Whenever you present a table with sorting ability you might as well make the first click ascending or descending according to what makes the most sense for that column. For example I'm highly unlikely to be interested in which model has the smallest context window, but it's always two clicks to find which one has the highest.
Sorting null values first isn't very useful either.
Do you think it is demonstrably better than Sonnet? Grabbed a pro sub last month shortly after the cli tool dropped, but have not used it past couple weeks because I found myself spending way more time correcting it than getting useful output
You can consider the o3/o4-mini price to be half that due to flex processing. Flex gives the benefits of the batch API without the downside of waiting for a response. It's not marketed that way but that is my experience. With 20% cache hits I'm averaging around $0.8/million input tokens and $4/million output tokens.
I’m shocked people are signing up to pay even these fees to build presumably CRUD apps. I feel a complete divergence in the profession between people who use this and who don’t.
That's really misrepresenting how it works. Most lines will be written, re-written again and adjusted multiple times. Yesterday I did approx 5 hours of peer-coding with claude 4 opus. And I have these stats:
Total tokens in: 3,644,200
Total tokens out: 92,349
And of that only approx 2.3k lines where actually commited for PRs.
So that's about $12/hour, or 2.6 cents per line of finished code.
Still pretty cheap!
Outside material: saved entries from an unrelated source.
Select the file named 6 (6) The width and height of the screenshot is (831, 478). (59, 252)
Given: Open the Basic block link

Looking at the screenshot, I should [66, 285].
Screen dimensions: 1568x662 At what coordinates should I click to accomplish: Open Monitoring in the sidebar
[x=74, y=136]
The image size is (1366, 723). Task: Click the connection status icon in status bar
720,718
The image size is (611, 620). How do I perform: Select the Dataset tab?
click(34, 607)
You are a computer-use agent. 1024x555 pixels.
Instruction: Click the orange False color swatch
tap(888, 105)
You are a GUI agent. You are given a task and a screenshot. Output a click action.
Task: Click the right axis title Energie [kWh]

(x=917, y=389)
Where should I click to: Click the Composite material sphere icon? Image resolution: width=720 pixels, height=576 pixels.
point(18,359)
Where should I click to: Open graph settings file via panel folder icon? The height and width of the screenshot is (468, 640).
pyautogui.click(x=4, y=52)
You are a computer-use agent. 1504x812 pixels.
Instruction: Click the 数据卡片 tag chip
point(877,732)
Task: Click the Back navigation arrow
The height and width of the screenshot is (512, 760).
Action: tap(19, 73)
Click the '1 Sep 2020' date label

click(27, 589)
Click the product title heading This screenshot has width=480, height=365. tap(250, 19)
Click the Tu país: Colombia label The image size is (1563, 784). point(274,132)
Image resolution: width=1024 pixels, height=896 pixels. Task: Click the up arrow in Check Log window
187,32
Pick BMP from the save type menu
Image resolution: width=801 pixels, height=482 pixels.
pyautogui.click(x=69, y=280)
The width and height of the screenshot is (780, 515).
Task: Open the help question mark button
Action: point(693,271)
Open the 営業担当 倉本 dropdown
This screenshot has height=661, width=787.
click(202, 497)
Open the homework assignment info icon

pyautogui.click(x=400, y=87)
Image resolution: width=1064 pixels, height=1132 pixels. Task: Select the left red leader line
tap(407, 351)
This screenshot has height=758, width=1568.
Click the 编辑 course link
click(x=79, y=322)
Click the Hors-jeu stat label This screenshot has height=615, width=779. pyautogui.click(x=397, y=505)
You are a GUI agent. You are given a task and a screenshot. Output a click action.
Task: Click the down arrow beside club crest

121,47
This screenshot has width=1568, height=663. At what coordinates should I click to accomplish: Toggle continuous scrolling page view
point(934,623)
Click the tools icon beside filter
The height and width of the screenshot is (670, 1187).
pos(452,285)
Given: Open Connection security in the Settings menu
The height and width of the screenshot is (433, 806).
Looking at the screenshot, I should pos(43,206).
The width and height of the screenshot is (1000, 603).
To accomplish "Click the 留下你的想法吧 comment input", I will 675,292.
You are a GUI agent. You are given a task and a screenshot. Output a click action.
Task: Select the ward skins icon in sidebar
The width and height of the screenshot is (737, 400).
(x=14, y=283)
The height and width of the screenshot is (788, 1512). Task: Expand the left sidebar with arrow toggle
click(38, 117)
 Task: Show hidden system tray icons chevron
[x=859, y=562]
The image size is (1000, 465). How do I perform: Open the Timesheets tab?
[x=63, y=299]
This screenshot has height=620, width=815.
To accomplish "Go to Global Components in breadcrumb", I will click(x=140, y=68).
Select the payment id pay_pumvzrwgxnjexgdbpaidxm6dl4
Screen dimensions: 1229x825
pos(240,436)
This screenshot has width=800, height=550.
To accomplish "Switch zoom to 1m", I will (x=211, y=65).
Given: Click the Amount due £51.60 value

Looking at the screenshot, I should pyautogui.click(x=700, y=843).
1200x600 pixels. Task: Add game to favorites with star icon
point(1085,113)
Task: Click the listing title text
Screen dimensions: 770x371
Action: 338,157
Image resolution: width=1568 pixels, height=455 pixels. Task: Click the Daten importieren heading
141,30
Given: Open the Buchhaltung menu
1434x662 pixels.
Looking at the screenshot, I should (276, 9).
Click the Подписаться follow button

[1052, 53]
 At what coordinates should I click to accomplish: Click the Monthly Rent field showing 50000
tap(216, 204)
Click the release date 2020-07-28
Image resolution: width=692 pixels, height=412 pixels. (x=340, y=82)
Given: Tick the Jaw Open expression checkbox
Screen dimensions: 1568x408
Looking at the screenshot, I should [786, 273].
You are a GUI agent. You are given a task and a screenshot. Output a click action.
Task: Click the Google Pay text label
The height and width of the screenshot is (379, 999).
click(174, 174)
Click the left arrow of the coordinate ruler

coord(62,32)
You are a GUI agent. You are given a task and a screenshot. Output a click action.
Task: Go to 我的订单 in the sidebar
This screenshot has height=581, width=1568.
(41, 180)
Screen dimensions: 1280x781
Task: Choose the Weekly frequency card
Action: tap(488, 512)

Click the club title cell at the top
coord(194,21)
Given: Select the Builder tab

Very few unassisted human programmers can churn out 2300/(5 * 60) = 7.6 lines of code per minute consistently over a five hour time span.
That said, I think Claude Code, while impressive, is incredibly quick to burn through tokens. I still mostly use copy-and-paste info Claude or ChatGPT as my main AI-assisted workflow which keeps me in more control and spends a ton less tokens.
Yes I can confirm that's approx what I paid. My first time using claude 4 opus and I used aider. It seems the estimation aider gives is very wrong as it was telling me I used approx 15$. I only noticed because my credit ran out. The $/performance tells me I should check what grok4 can do. I didn't use it seriously yet.
Claude Opus 4 is 5x the price of Claude Sonnet 4. I don't think it's 5x as good. I default to Sonnet and rarely use Opus - in this case Sonnet would have cost about $12.31 for the same volume of tokens.
Do you use them for code generation? I am simply using copilot as $10/mo is a reasonable budget...but quick guesses based on my use, would put code generation via an API at potentially $10/day?
o3 is a unique model. For difficult math problems, it generates long reasoning traces (e.g. 10-20k tokens). For coding questions, the reasoning tokens are consistently small. Unlike Gemini 2.5 Pro, which generates longer reasoning traces for coding questions.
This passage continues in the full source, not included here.